Grouping 1: Director’s Age

Insights: The process sorts the data by director and computes the average age difference for each one. It then selects the director(s) with the smallest average age difference and labels them as the “Lowest Probability” group in the original data set.

Significance: The “Lowest Probability” director group may include directors whose films, on average, feature a unique age dynamic between characters. It could indicate a distinct storytelling style or general concentration in their films.

Further Questions:

  1. What aspects in the films of the “Lowest Probability” directors contribute to the smaller average age difference? Is it an intentional choice in storytelling or a recurring theme?

  2. How does the audience react to films by “Lowest Probability” directors? Are they more restricted, or does the distinct age dynamic appeal to a particular demographic?

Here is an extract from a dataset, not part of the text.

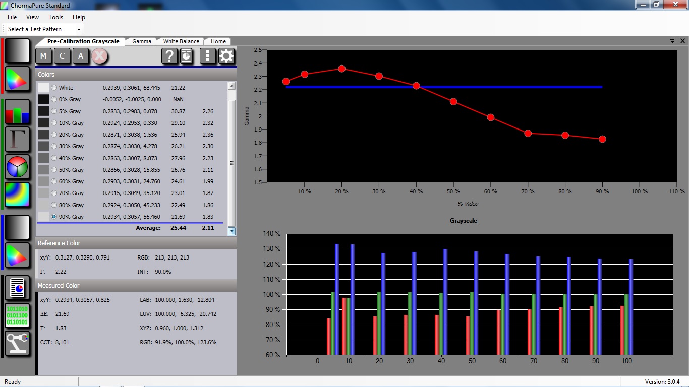Open the Select a Test Pattern dropdown
689x387 pixels.
tap(44, 29)
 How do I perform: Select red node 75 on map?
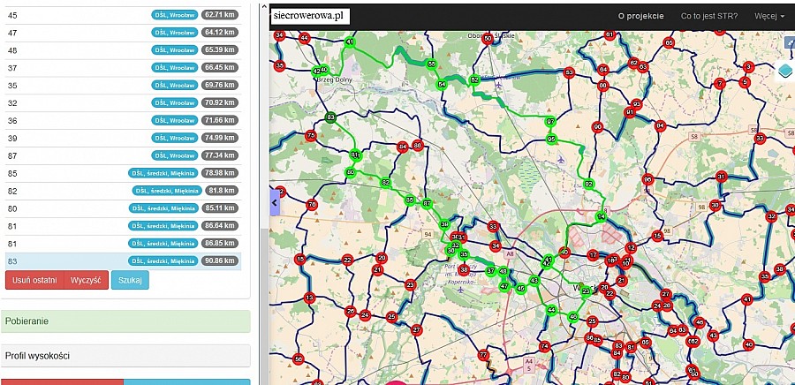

Grouping 2: Character Genders

Insights: The code collects data based on character genders (character_1_gender and character_2_gender) and generates the average age of both actors in each gender combination. It then selects the gender combination with the lowest average age and labels it as the “Lowest Probability” group in the original dataframe.

Significance: The “Lowest Probability” gender combination group may highlight a unique or less common representation of gender dynamics in films, as seen by the lower average age.

Further Questions:

  1. What character relationship dynamics are linked to the “Lowest Probability” gender combination? Does it symbolize a certain kind of relationships or storylines?

  2. Are certain genres more likely to include the “Lowest Probability” gender combination? How do gender representations change among movie genres?

Grouping 3: Release Decades

Insights: The code generates a new column called release_decade by categorizing the release years into decades. It then organizes the data by release decade, determining the number of films in each decade. The release decade with the lowest count is known as the “Lowest Probability” group, and the original data frame is accordingly defined.

Significance: The “Lowest Probability” decade group indicates that there is a decade with fewer movies released than other decades. This could point to a less common or distinctive period for movie releases.

Further Questions:

  1. What historical or cultural factors influenced the amount of films released during the “Lowest Probability” decade? Are there any important events or changes in the industry happening at that time?

  2. Is the “Lowest Probability” decade group matching particular genre trends? Are those particular genres more or less popular during that time?